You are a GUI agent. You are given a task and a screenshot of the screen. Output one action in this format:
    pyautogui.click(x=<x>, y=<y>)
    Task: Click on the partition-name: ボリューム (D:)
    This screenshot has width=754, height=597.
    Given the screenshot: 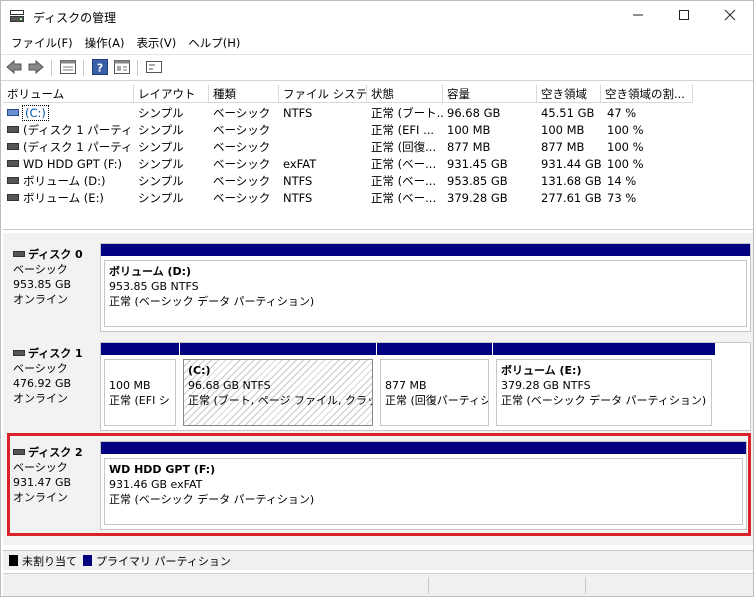 What is the action you would take?
    pyautogui.click(x=150, y=272)
    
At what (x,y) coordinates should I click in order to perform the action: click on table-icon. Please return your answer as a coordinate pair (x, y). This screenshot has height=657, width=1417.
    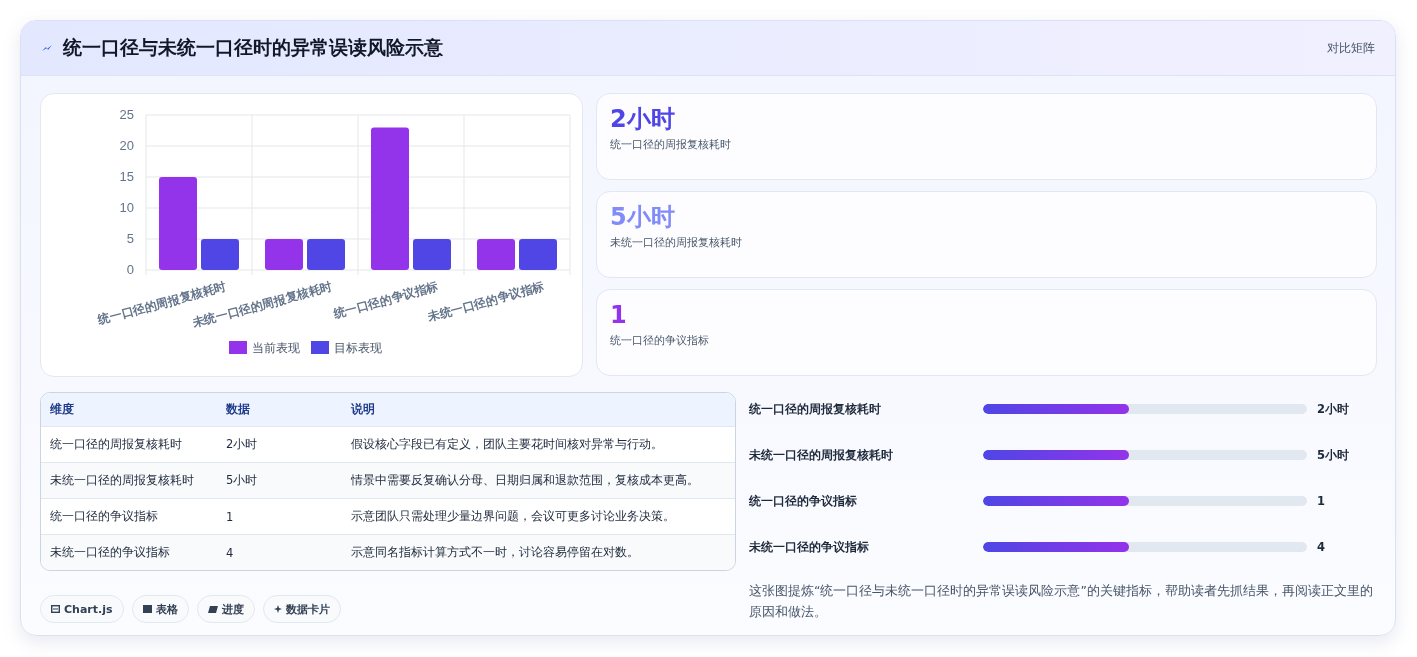
    Looking at the image, I should click on (147, 609).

━━━━━━

◆ **Exercise goal**
Copy everything in the data above, from the line containing "At what (x,y)" down to the end of the data, leaving the pictures out.

◆ **Reply to the exercise**
At what (x,y) coordinates should I click in order to perform the action: click on table-icon. Please return your answer as a coordinate pair (x, y). This screenshot has height=657, width=1417.
    Looking at the image, I should click on (147, 609).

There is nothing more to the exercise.